Renforcement des sanctions contre les actes contre nature : Sonko défend une loi sans compromis
Le Premier ministre sénégalais, Ousmane Sonko, défend bec et ongles une loi renforcée contre les actes contre-nature devant l’Assemblée nationale
À l’issue d’une séance des questions d’actualité au Gouvernement, le chef du Gouvernement sénégalais a adopté un ton sans équivoque pour justifier la nouvelle législation. Ousmane Sonko a insisté sur la nécessité d’une position « claire, ferme et assumée » de l’État face à ce qu’il qualifie de « prolifération inquiétante » de ces pratiques. Le texte, voté par les députés, ne cible aucun individu en particulier : « Une loi est par nature impersonnelle. Aucune mention n’a été faite pour stigmatiser quiconque », a-t-il déclaré sous les yeux des parlementaires.
Le Premier ministre a également salué l’appui des autorités religieuses à cette initiative. Selon ses propos, plusieurs guides spirituels et responsables religieux auraient contacté le Gouvernement pour « soutenir la démarche ». Une mobilisation qui reflète, selon lui, l’adhésion de la société sénégalaise à cette mesure.
Ousmane Sonko a pointé du doigt l’existence présumée de réseaux organisés encourageant ces comportements au Sénégal. Il a évoqué des cas concrets, notamment des jeunes élèves recevant « de l’argent et des téléphones » en échange de leur implication. Pour le chef du Gouvernement, l’inaction de l’État aurait risqué de banaliser ces pratiques dans la société.
Une justice ferme et impartiale
Le Premier ministre a appelé l’appareil judiciaire à appliquer strictement le texte adopté. « La justice doit garantir l’application totale, intégrale et équitable de cette loi », a-t-il martelé. Il a promis qu’aucune protection ne serait accordée aux personnes impliquées : « Nous n’allons pas cacher les gros poissons », a-t-il lancé, mettant en garde contre toute tentative d’interférence.

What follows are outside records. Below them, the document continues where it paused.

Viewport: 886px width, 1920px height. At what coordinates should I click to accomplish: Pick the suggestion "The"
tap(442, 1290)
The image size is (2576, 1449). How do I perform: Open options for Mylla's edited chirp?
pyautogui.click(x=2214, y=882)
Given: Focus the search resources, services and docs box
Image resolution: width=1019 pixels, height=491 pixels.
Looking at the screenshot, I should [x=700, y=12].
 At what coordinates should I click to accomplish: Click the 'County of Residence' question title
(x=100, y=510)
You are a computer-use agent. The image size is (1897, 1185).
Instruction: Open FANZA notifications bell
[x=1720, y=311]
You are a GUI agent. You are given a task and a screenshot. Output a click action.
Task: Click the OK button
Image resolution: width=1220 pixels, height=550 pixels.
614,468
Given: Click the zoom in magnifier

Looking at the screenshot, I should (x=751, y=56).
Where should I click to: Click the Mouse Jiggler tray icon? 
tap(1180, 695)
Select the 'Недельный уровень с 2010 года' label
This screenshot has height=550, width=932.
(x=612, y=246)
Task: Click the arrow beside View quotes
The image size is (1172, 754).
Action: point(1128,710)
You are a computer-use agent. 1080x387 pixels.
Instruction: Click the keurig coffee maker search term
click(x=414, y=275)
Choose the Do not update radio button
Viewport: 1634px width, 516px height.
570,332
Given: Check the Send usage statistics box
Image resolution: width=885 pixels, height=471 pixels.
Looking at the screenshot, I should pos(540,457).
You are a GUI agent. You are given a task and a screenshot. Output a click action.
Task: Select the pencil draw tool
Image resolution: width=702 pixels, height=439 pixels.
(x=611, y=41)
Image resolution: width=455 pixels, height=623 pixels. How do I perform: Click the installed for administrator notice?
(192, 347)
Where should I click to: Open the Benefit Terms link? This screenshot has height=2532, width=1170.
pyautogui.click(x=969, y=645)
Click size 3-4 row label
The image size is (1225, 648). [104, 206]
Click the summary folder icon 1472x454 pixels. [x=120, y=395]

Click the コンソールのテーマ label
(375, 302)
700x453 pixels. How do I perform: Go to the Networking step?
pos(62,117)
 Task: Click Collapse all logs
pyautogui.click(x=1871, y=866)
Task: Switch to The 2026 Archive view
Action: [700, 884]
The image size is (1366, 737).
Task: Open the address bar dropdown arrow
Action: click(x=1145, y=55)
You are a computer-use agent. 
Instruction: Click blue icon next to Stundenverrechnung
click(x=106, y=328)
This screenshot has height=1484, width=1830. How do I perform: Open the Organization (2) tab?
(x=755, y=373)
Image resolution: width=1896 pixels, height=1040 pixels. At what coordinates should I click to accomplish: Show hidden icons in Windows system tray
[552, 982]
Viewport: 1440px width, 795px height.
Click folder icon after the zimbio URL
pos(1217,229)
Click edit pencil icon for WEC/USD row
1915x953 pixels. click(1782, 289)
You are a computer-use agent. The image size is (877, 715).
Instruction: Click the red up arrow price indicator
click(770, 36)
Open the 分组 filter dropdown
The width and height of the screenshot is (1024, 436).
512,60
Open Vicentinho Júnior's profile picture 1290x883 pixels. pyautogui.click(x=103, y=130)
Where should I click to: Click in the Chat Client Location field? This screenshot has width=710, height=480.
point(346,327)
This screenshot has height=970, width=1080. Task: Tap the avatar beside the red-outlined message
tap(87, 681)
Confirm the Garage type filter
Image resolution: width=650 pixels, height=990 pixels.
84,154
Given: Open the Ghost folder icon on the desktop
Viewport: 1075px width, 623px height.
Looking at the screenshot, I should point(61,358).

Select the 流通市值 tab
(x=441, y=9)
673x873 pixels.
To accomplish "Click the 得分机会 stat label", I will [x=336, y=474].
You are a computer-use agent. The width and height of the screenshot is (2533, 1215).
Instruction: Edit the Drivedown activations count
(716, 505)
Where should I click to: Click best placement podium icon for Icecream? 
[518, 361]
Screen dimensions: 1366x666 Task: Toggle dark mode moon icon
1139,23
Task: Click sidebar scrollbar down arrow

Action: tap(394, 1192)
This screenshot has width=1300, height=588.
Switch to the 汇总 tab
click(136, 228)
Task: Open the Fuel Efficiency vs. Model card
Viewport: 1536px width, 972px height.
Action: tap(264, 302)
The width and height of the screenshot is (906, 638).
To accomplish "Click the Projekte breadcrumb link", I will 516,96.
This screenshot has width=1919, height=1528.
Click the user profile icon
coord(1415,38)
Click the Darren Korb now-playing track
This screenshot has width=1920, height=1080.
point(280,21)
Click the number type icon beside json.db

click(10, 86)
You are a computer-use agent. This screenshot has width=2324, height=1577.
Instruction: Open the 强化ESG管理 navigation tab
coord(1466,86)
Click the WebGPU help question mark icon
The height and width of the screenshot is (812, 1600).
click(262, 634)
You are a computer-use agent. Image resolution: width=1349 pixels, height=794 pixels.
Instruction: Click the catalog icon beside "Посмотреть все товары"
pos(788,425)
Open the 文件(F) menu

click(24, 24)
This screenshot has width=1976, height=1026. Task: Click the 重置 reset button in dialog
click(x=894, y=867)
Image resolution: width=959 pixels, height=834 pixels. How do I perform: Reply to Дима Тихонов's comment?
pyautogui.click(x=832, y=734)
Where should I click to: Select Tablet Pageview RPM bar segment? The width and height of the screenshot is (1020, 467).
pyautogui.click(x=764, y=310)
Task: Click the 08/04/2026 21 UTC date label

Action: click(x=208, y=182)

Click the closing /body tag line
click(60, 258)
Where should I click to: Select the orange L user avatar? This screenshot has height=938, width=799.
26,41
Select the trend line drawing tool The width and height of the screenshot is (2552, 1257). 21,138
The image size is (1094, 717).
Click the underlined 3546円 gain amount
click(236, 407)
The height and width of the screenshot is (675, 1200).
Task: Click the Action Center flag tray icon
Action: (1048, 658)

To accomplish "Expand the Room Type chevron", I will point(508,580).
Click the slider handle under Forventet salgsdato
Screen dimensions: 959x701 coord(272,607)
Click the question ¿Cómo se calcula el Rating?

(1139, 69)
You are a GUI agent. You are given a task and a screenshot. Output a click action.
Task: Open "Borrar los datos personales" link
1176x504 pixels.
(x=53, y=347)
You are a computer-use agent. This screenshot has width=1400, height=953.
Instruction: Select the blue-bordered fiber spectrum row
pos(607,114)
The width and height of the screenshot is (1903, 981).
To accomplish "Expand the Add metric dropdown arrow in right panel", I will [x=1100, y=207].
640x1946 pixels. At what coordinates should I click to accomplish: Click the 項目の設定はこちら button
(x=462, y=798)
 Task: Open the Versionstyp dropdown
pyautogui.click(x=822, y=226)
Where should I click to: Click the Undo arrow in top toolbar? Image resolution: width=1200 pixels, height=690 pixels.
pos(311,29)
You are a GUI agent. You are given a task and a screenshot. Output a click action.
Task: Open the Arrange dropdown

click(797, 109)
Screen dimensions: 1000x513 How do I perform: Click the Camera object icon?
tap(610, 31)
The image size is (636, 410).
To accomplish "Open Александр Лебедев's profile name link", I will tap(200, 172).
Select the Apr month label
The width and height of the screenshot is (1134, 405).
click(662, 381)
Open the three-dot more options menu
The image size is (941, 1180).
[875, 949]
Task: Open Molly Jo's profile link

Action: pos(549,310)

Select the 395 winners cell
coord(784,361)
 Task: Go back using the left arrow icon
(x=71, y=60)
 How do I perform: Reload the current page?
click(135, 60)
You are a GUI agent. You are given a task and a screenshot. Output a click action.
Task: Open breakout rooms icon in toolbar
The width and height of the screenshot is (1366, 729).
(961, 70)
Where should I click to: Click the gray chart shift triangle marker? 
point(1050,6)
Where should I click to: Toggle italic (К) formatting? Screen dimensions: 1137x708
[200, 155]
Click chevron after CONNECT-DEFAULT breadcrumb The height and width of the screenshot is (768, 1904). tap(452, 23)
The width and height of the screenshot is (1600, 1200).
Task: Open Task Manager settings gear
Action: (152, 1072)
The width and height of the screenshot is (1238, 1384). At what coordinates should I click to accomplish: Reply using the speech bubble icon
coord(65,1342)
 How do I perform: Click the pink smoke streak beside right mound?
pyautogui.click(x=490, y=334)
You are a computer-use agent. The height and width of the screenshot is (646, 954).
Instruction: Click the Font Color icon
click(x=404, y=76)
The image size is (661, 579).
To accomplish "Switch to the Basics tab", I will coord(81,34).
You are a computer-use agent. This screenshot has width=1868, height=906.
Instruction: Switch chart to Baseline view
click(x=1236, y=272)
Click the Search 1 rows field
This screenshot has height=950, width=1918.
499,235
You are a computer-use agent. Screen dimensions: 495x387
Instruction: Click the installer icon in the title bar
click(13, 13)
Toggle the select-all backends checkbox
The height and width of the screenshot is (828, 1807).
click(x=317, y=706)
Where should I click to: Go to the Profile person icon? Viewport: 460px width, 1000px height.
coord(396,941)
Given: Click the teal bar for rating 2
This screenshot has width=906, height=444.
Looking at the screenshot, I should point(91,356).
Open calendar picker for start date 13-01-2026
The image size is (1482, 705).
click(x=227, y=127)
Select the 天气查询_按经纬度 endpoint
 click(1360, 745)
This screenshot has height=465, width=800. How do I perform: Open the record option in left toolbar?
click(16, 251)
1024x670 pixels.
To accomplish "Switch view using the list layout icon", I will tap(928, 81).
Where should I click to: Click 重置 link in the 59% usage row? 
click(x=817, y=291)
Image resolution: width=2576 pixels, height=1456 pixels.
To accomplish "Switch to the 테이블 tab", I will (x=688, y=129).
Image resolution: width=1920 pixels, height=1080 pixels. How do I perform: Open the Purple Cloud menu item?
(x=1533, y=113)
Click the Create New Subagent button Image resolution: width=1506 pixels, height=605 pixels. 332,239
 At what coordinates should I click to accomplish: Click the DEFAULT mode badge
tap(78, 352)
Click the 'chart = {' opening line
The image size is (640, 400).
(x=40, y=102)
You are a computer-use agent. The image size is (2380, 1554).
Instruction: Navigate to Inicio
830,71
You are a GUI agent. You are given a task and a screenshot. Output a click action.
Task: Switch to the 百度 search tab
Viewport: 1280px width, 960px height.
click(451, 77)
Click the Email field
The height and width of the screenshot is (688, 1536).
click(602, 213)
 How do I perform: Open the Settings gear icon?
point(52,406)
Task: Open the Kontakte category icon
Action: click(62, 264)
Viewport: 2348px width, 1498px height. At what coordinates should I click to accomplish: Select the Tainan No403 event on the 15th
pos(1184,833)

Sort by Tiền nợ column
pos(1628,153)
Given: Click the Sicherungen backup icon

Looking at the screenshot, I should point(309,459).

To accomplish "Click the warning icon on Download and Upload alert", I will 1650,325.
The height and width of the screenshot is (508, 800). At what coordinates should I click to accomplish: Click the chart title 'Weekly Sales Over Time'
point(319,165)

Face aux critiques venues de certains pays occidentaux, Ousmane Sonko a réaffirmé la souveraineté du Sénégal. « Nous n’avons de leçons à recevoir de personne », a-t-il affirmé, soulignant que « le peuple sénégalais, dans son ensemble, rejette ces pratiques ». Il a également dénoncé une volonté d’imposer des modèles culturels étrangers aux pays africains, pointant du doigt « une partie de l’élite sénégalaise jugée complexée par les positions occidentales ».
Un texte sans concession
Pour conclure son intervention, le Premier ministre a balayé toute idée de suspension ou d’assouplissement de la mesure. « Il n’y aura aucun moratoire », a-t-il déclaré, réitérant la détermination du Gouvernement à appliquer pleinement la loi. Une position qui marque un tournant dans la gestion de ce dossier sociétal au Sénégal.